_REQUEST_. Turn everything from the line with "Expand the Apps section in the sidebar" down to the line with "click(21, 375)" into a Markdown table with the columns Row and Line. Skip blank lines and leave the pictures out of the answer.

_INPUT ROWS_.
• • •

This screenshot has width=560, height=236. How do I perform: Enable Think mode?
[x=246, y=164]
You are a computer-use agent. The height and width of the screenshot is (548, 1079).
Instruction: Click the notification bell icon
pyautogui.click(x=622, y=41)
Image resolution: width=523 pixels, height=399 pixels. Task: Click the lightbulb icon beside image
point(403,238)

• • •

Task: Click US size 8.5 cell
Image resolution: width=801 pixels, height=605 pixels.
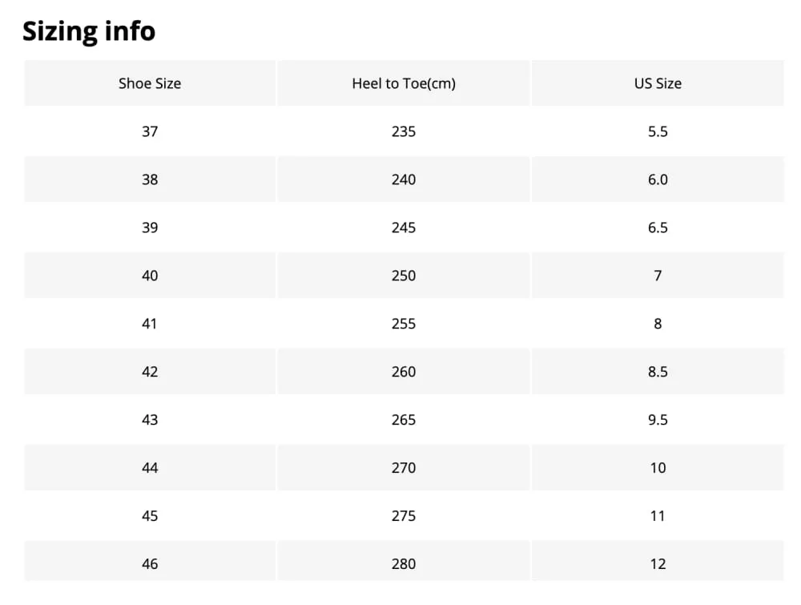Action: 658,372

• • •

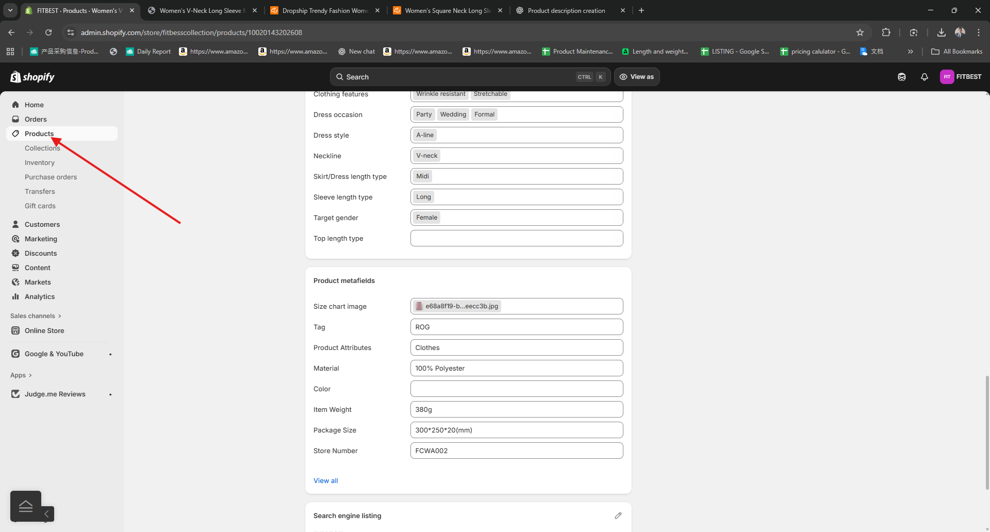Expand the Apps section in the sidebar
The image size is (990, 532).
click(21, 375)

• • •

_FINAL RESULT_.
| Row | Line |
|---|---|
| 1 | Expand the Apps section in the sidebar |
| 2 | The image size is (990, 532). |
| 3 | click(21, 375) |